Making some assumptions about Superman's and Lois's heights, I figured the Mechanical Monsters couldn't have been more than 11 or 12 feet tall, max. In my webcomic I've gone to some effort to establish that scale. For example, when the Robot and Inventor stand side by side, the Inventor comes up to about the Robot's hip. I've shown the Inventor sitting on the Robot's head like a stool. Still, if I'm not attentive, I'll invariably draw the Robot larger than it ought to be. The model helps me keep that straight, too.

"Getting it right" is a slippery business in a comic fantasy adventure, especially when the source material itself wasn't a slave to consistency. I don't know if I put more or less effort into it than another writer/cartoonist would, but this is the kind of detail I have to work out for myself before I can play in this world. Building a model makes it a bit more real for me.

I recently saw this old-style Superman doll in the store
and couldn't pass it up even though the scale is all wrong.
Now that's a giant robot!
Plus it looks really cool sitting atop my desk next to the rocket ship.

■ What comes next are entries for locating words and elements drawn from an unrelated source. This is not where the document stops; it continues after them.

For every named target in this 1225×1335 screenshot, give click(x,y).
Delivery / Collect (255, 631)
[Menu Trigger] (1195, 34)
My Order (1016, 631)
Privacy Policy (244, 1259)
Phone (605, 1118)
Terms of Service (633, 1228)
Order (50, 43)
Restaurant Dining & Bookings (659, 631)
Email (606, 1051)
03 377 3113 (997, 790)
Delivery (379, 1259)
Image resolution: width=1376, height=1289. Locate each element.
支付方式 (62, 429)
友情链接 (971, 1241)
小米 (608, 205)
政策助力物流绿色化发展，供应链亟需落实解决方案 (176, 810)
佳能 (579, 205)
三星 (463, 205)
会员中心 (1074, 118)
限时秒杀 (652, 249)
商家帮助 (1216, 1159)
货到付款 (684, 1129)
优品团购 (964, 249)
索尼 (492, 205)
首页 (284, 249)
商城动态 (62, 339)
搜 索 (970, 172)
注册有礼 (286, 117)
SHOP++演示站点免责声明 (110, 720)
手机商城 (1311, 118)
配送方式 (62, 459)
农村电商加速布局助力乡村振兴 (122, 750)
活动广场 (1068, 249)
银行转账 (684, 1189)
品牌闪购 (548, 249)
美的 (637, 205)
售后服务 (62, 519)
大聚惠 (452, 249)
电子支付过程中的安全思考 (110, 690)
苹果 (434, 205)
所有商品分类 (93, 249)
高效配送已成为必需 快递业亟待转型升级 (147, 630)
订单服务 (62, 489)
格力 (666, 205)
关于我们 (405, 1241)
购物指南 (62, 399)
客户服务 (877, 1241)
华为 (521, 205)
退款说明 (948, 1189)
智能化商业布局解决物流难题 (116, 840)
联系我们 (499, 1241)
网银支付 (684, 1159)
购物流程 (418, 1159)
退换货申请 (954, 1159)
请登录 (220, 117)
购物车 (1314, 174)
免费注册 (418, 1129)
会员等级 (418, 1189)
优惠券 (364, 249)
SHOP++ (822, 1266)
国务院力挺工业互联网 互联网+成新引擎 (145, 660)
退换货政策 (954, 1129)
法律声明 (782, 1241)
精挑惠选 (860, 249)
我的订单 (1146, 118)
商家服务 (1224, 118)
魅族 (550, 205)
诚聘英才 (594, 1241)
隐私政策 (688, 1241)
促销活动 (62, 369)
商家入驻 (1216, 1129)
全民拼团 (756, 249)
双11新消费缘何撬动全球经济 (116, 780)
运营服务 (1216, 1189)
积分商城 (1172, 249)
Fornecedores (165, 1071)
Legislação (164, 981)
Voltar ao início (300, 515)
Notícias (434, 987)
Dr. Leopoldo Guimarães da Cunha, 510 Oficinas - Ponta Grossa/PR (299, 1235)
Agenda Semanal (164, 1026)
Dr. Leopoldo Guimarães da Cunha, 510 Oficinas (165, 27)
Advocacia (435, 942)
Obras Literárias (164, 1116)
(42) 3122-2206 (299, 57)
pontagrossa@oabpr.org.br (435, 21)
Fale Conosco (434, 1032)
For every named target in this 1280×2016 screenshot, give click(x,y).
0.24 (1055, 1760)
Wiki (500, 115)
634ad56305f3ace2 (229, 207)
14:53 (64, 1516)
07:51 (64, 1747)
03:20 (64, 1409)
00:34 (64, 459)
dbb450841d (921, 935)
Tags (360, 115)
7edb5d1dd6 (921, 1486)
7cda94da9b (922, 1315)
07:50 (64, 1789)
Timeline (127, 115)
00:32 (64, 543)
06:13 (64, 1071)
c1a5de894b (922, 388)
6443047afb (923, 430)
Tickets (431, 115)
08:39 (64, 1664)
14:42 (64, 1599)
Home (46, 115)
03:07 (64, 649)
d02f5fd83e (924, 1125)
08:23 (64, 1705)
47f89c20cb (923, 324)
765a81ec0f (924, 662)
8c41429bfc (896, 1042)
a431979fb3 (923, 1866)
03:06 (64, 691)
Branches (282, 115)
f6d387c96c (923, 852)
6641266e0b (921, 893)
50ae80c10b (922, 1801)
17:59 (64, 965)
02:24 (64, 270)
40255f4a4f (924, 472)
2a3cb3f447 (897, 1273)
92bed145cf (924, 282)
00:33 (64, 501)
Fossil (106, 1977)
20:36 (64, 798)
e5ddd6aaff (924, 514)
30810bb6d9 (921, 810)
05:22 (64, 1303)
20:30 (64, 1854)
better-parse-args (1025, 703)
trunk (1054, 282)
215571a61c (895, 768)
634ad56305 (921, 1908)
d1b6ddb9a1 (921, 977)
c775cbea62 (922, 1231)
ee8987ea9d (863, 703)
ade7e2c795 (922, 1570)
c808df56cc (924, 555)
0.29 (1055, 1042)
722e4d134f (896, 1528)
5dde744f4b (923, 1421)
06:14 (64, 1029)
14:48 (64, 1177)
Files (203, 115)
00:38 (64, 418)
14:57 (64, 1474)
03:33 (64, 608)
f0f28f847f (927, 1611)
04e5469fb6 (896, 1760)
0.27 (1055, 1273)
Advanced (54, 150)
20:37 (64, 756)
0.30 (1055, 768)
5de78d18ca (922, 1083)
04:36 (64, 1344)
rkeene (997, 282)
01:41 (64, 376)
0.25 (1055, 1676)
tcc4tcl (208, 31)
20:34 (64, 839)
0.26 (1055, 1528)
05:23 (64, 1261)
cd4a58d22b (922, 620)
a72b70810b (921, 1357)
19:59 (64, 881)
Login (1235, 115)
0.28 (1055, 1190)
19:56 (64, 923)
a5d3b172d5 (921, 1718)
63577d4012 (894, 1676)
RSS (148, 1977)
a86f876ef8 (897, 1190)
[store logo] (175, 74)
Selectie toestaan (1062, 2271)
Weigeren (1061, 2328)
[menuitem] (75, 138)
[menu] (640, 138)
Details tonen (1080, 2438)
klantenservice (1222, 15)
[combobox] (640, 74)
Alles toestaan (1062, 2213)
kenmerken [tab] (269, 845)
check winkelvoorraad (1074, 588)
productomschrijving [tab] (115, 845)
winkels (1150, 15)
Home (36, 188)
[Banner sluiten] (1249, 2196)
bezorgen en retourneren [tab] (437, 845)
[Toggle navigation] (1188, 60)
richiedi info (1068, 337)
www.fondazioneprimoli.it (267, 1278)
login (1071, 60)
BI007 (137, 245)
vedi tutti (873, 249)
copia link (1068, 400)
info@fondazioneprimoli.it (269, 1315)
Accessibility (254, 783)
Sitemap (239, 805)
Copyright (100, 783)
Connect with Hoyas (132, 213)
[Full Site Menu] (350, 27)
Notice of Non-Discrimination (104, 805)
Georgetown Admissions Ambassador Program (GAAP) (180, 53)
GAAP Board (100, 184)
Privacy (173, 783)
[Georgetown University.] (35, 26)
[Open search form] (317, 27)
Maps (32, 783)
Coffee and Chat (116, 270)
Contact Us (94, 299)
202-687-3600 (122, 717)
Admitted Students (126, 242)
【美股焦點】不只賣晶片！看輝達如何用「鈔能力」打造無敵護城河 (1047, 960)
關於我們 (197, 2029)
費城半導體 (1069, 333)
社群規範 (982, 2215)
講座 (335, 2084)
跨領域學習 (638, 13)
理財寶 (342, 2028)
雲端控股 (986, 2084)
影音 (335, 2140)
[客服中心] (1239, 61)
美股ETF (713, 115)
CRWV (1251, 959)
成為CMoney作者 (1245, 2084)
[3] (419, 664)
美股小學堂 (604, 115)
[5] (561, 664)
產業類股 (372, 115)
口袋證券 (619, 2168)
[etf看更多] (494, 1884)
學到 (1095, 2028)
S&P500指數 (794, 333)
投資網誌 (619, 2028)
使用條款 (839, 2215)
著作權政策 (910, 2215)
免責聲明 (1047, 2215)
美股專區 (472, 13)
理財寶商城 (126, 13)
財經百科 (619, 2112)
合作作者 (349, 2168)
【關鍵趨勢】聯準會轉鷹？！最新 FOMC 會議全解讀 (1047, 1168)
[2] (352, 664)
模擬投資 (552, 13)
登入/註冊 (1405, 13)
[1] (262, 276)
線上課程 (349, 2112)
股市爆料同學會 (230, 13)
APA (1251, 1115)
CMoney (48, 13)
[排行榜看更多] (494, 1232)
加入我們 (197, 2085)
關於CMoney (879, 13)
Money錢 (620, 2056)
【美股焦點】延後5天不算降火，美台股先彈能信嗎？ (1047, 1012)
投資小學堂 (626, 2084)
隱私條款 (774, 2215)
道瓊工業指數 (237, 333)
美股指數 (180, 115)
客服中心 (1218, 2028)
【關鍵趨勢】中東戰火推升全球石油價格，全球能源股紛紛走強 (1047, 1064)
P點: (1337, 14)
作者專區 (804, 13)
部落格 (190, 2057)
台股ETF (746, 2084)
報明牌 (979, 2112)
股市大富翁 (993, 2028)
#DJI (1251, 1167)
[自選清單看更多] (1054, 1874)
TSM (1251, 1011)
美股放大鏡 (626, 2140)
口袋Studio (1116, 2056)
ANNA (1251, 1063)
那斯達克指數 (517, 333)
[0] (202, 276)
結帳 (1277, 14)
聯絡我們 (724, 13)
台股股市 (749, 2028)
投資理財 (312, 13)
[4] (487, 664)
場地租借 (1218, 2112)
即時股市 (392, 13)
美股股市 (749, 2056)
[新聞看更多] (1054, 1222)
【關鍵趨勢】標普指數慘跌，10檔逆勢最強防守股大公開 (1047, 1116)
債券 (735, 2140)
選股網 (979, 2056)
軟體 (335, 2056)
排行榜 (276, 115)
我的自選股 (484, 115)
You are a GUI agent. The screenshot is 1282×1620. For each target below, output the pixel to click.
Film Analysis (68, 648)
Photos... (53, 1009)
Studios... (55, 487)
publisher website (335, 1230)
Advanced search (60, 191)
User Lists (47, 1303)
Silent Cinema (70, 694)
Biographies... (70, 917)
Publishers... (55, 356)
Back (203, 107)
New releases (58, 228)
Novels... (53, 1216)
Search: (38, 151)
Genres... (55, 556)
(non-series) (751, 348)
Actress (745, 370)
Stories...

Namowal (Jennifer Bourne) said...

I should have known the robot had a real-life mock-up! Pretty sweet. :)

Jim O'Kane said...

I totally use the same cutting board your robot is standing on for my increasingly SO-embarrassing custom shirt projects. It's a tool I didn't know I needed until I started using it. How did I live my life before owning a nigh-impervious cutting surface?

Brian Fies said...

Jennifer: Hey, it's me.

Jim: Those cutting mats are great. I have two; this large mat is one I inherited from my Mom, who used it for sewing. Someday I'm going to glue the smaller one to the back of my wooden drawing board, which is all chewed up by 30 years of Xacto knifing (fortunately I had the foresight to only use one side of the board for cutting).